##### INPUT MATERIAL

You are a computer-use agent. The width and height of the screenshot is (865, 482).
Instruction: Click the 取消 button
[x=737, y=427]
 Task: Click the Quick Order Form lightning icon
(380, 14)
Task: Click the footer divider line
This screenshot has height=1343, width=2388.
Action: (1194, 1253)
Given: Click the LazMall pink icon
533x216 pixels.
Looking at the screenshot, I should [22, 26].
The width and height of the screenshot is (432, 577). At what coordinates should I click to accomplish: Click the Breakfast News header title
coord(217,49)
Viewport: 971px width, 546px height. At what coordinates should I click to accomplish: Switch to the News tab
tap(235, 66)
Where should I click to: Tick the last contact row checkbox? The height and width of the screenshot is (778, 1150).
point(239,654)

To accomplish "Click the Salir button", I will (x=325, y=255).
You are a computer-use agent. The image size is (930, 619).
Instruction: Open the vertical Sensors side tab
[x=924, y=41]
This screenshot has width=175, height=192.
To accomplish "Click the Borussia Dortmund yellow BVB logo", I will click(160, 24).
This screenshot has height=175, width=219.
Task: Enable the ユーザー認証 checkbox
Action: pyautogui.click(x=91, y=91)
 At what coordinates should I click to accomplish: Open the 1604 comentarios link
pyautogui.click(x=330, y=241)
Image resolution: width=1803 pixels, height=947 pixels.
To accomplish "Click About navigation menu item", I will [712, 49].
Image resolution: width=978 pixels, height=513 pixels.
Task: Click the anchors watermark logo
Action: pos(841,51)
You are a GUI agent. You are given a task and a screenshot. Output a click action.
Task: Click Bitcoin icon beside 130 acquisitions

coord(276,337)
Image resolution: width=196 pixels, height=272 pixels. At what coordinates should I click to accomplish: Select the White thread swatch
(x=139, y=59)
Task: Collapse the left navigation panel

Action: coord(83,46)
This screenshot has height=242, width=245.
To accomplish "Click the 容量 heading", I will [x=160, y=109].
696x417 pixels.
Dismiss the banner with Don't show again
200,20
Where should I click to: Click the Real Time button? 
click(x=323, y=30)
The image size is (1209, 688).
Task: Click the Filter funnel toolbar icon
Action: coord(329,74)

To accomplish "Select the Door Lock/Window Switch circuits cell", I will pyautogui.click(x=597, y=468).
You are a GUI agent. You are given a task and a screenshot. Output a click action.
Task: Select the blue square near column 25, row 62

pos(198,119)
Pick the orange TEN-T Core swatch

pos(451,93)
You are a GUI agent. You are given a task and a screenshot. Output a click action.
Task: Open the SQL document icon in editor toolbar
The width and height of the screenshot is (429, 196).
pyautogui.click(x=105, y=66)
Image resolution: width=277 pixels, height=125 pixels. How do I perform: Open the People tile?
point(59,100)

##########

Give back exactly the lines above, from the line containing "533x216 pixels." through the line containing "This screenshot has width=175, height=192.", with both end lines and nothing more.

RESPONSE TO THIS TASK:
533x216 pixels.
Looking at the screenshot, I should [22, 26].
The width and height of the screenshot is (432, 577). At what coordinates should I click to accomplish: Click the Breakfast News header title
coord(217,49)
Viewport: 971px width, 546px height. At what coordinates should I click to accomplish: Switch to the News tab
tap(235, 66)
Where should I click to: Tick the last contact row checkbox? The height and width of the screenshot is (778, 1150).
point(239,654)

To accomplish "Click the Salir button", I will (x=325, y=255).
You are a computer-use agent. The image size is (930, 619).
Instruction: Open the vertical Sensors side tab
[x=924, y=41]
This screenshot has width=175, height=192.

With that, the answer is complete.